• **EXERCICE A**
Les affirmations (i), (ii) et (iii) sont-elles conformes à l'extrait sur Koltchak reproduit ci-dessous ? Répondez par oui ou par non pour chacune, en citant textuellement le passage qui permet de trancher.
(i) Koltchak a appris le coup d'État bolchévique d'octobre alors qu'il se trouvait aux États-Unis.
(ii) D'après le traité de Brest-Litovsk, le pays perdait environ 56 millions d'habitants.
(iii) À la suite de ce traité, Koltchak a choisi d'entrer au service de la Grande-Bretagne.
• **EXERCICE B**
Poursuivez l'extrait consacré à Koltchak en rédigeant la suite qui vient après sa dernière phrase.

Les événements révolutionnaires de 1917 ont mis sens dessus dessous la vie de cet officier de marine. En fin de compte, il a non seulement dirigé le mouvement blanc dans sa lutte contre les « Rouges », mais est également devenu le seul « gouverneur suprême » de l’histoire de la Russie.

Le chemin vers les sommets

Après la chute du tsar et la création d’un gouvernement provisoire en mars 1917, Koltchak a continué d’opérer au sein de la flotte. Au cours de l’été de la même année, en tant que chef de la mission militaire russe, il s’est rendu aux États-Unis pour étudier l’expérience des marins locaux. La nouvelle du coup d’État bolchévique d’octobre lui est parvenue alors qu'il était au Japon, sur la route de retour en Russie.

Le lieutenant Alexandre Koltchak (troisième à gauche) avec ses compagnons se rend sur l'île de Belkovski.

Choqué par le traité de Brest-Litovsk conclu avec les Allemands en mars 1918 par le gouvernement de Lénine, selon lequel le pays perdait environ un million de kilomètres carrés et 56 millions d’habitants, il a renoncé à retourner dans sa patrie et décidé d’entrer au service de la Grande-Bretagne.

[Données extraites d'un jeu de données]
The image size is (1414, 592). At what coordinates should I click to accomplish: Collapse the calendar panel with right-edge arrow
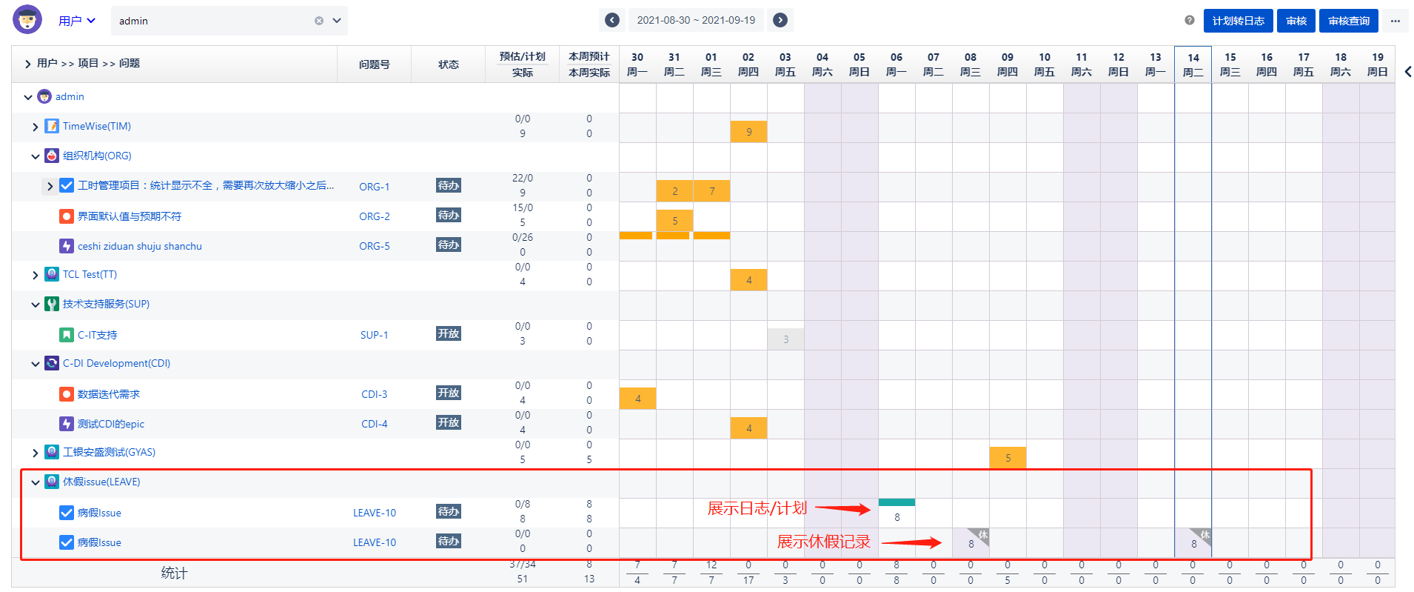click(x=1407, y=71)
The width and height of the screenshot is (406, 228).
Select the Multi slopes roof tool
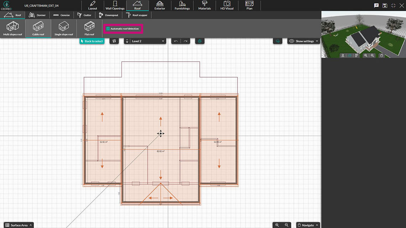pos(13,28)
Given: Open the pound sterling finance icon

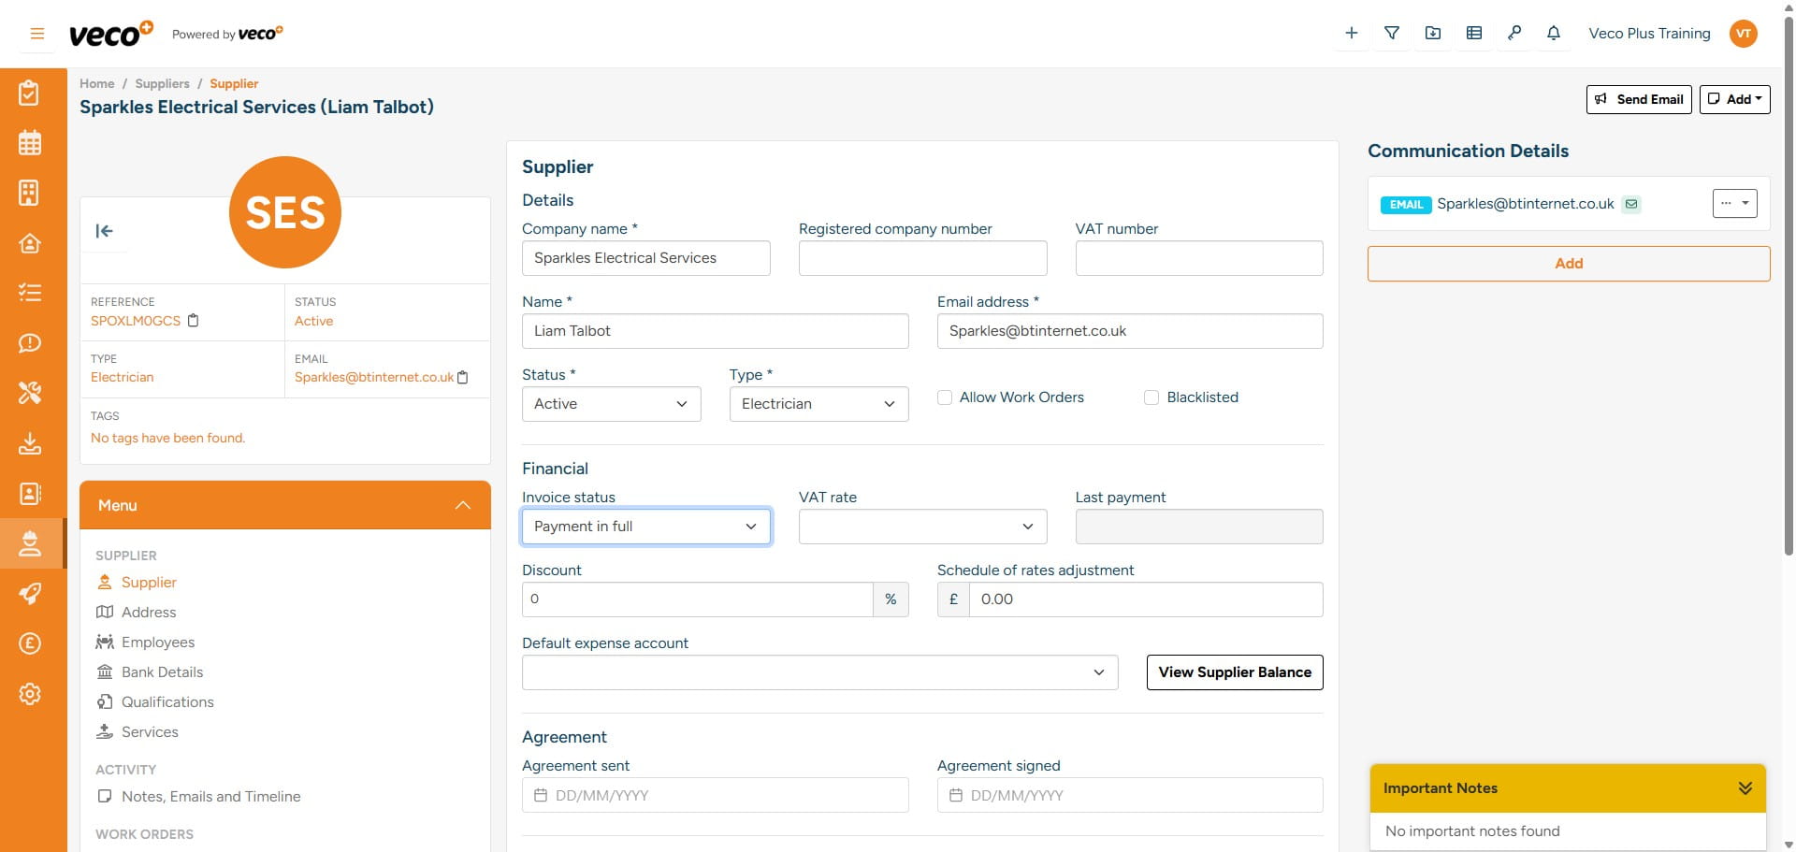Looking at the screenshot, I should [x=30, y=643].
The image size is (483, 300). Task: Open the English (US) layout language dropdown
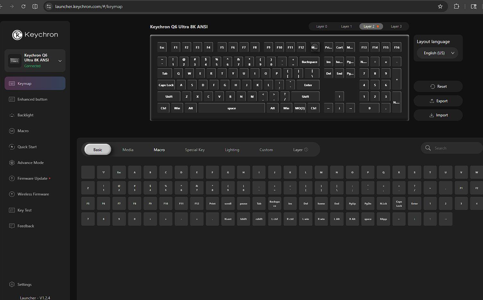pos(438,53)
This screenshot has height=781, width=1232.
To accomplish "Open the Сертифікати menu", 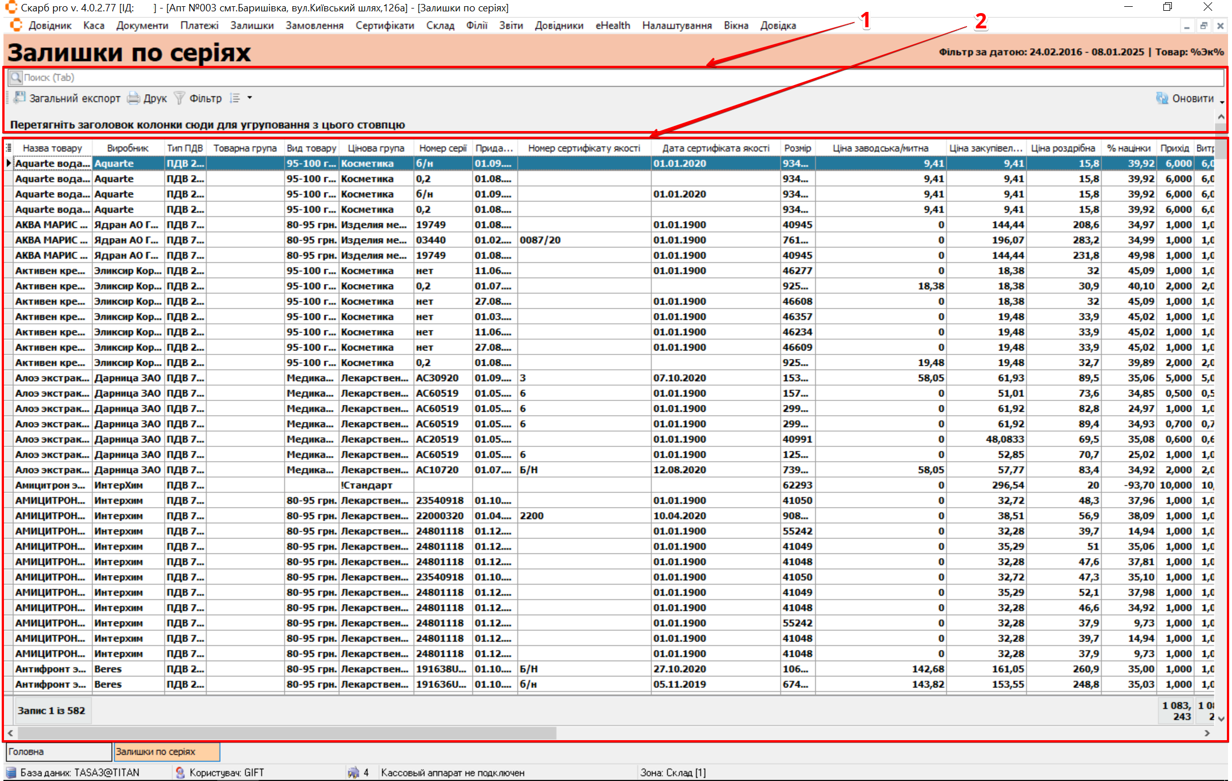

• **RÉPONSE ATTENDUE A**
(i) Non : « La nouvelle du coup d’État bolchévique d’octobre lui est parvenue alors qu'il était au Japon, sur la route de retour en Russie. »
(ii) Oui : « le pays perdait environ un million de kilomètres carrés et 56 millions d’habitants »
(iii) Oui : « il a renoncé à retourner dans sa patrie et décidé d’entrer au service de la Grande-Bretagne »

• **RÉPONSE ATTENDUE B**
Cependant, la personne de Koltchak était trop visible pour qu’on lui permette de se faire oublier au fin fond de la Mésopotamie. Le mouvement blanc antibolchevique montait en puissance en Russie, et les puissances occidentales qui se préparaient à intervenir dans le pays ont décidé d’impliquer l’amiral dans leurs rangs. 

Alexandre Koltchak dans la cabine du navire Zaria

« Le gouvernement anglais a estimé que je dois être utilisé en Sibérie dans les visées des alliés et de la Russie », a écrit Koltchak à sa compagne Anna Timireva en mars 1918 de Singapour. Après une coopération infructueuse avec les chefs cosaques Grigori Semenov et Ivan Kalmykov en Extrême-Orient, Koltchak s’est retrouvé en Sibérie.

Durant l’été, la vaste région a été balayée par un puissant soulèvement antibolchevique. À Omsk, le Directoire, qui représentait des forces blanches hétérogènes, s’est décrété gouvernement panrusse temporaire. Le 5 novembre, Koltchak devient ministre de la Guerre et de la Marine.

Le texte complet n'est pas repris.